Conversational pipeline

ThreadAnonymizationPipeline wraps the base pipeline with a ConversationMemory that accumulates entities across messages and provides string-based deanonymize / reanonymize.

import asyncio

from piighost.anonymizer import Anonymizer
from piighost.detector.gliner2 import Gliner2Detector
from piighost.linker.entity import ExactEntityLinker
from piighost.resolver import MergeEntityConflictResolver, ConfidenceSpanConflictResolver
from piighost.pipeline import AnonymizationPipeline, ThreadAnonymizationPipeline
from piighost.placeholder import LabelCounterPlaceholderFactory

from gliner2 import GLiNER2

entity_linker = ExactEntityLinker()
entity_resolver = MergeEntityConflictResolver()
span_resolver = ConfidenceSpanConflictResolver()

ph_factory = LabelCounterPlaceholderFactory()
anonymizer = Anonymizer(ph_factory=ph_factory)

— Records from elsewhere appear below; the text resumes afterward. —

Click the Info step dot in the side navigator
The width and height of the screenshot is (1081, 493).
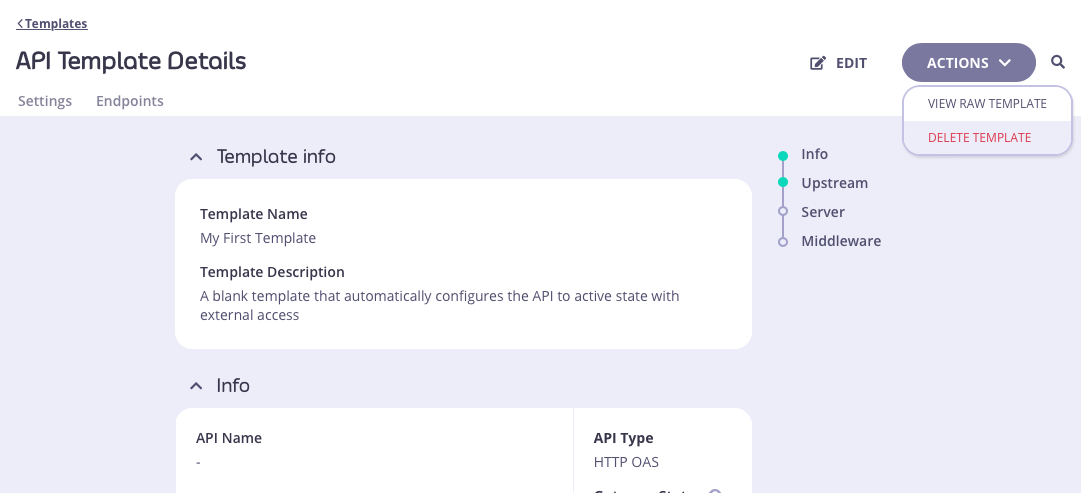click(x=783, y=155)
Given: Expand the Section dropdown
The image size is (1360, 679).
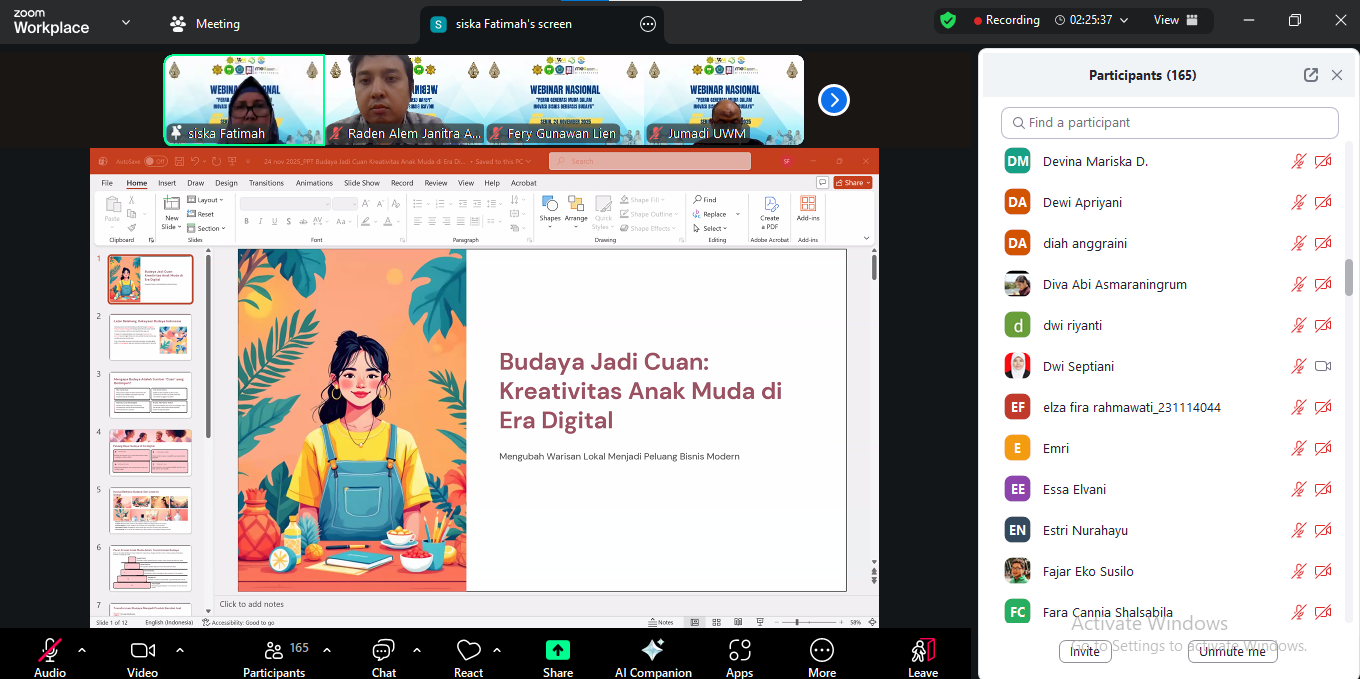Looking at the screenshot, I should (x=207, y=228).
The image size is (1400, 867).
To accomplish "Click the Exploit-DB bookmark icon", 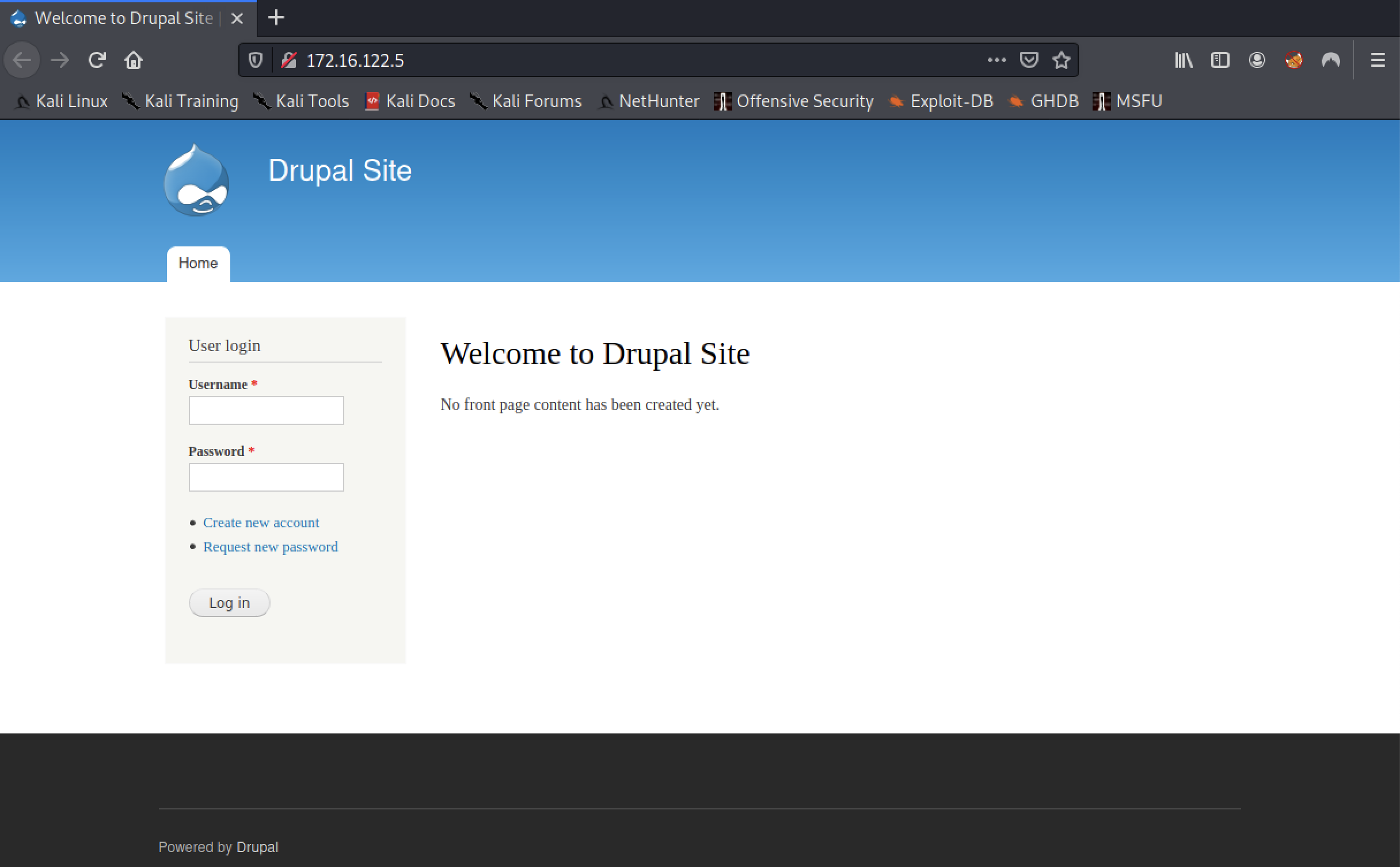I will tap(894, 99).
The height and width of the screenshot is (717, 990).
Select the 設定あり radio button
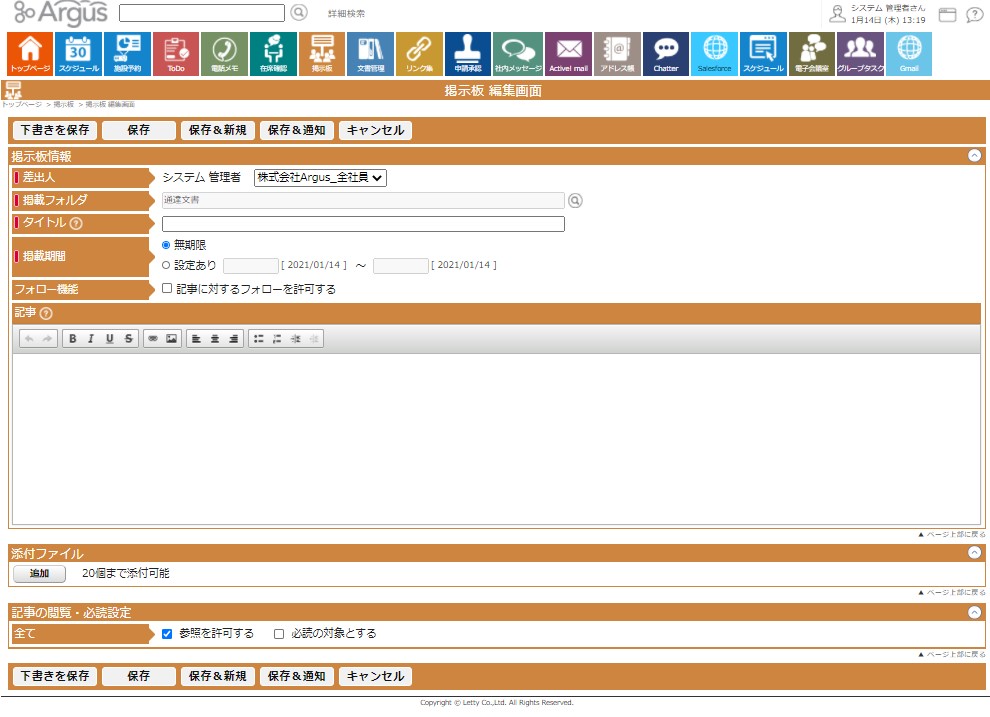click(166, 265)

model = GLiNER2.from_pretrained("fastino/gliner2-multi-v1")
detector = Gliner2Detector(
    model=model,
    threshold=0.5,
    labels=["PERSON", "LOCATION"],
)
pipeline = ThreadAnonymizationPipeline(
    detector=detector,
    span_resolver=span_resolver,
    entity_linker=entity_linker,
    entity_resolver=entity_resolver,
    anonymizer=anonymizer,
)


async def conversation():
    # First message: NER detection + entity registration
    # The pipeline remembers that input and output are linked, and that
    # <<PERSON:1>> maps to "Patrick" and <<LOCATION:1>> to "Paris".
    anonymized, _ = await pipeline.anonymize("Patrick lives in Paris.")
    print(anonymized)
    # <<PERSON:1>> lives in <<LOCATION:1>>.

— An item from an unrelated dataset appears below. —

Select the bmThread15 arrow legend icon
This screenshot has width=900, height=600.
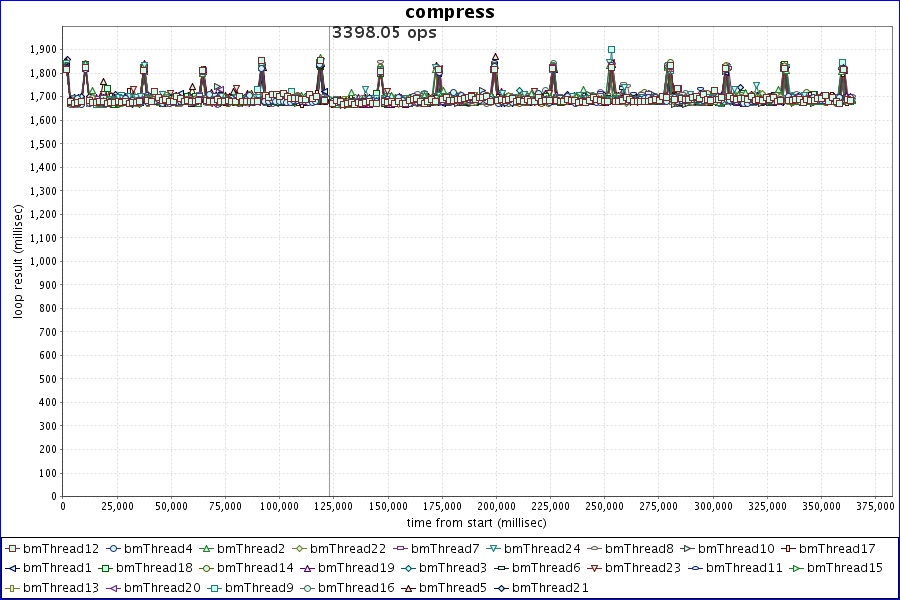tap(796, 568)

    # Deanonymize via the mapping stored in the pipeline cache
    restored = await pipeline.deanonymize("Hello <<PERSON:1>>!")
    print(restored)

    # Deanonymize by string replacement, using the detections kept in memory
    restored = await pipeline.deanonymize_with_ent("Hello <<PERSON:1>>!")
    print(restored)
    # Hello Patrick!

    # Reanonymize by string replacement, using the detections kept in memory
    reanon = pipeline.anonymize_with_ent("Result for Patrick in Paris")
    print(reanon)
    # Result for <<PERSON:1>> in <<LOCATION:1>>


asyncio.run(conversation())
SHA-256 cache

The pipeline uses aiocache with SHA-256 keys. If the same text is submitted more than once, the cached result is returned without calling the NER model.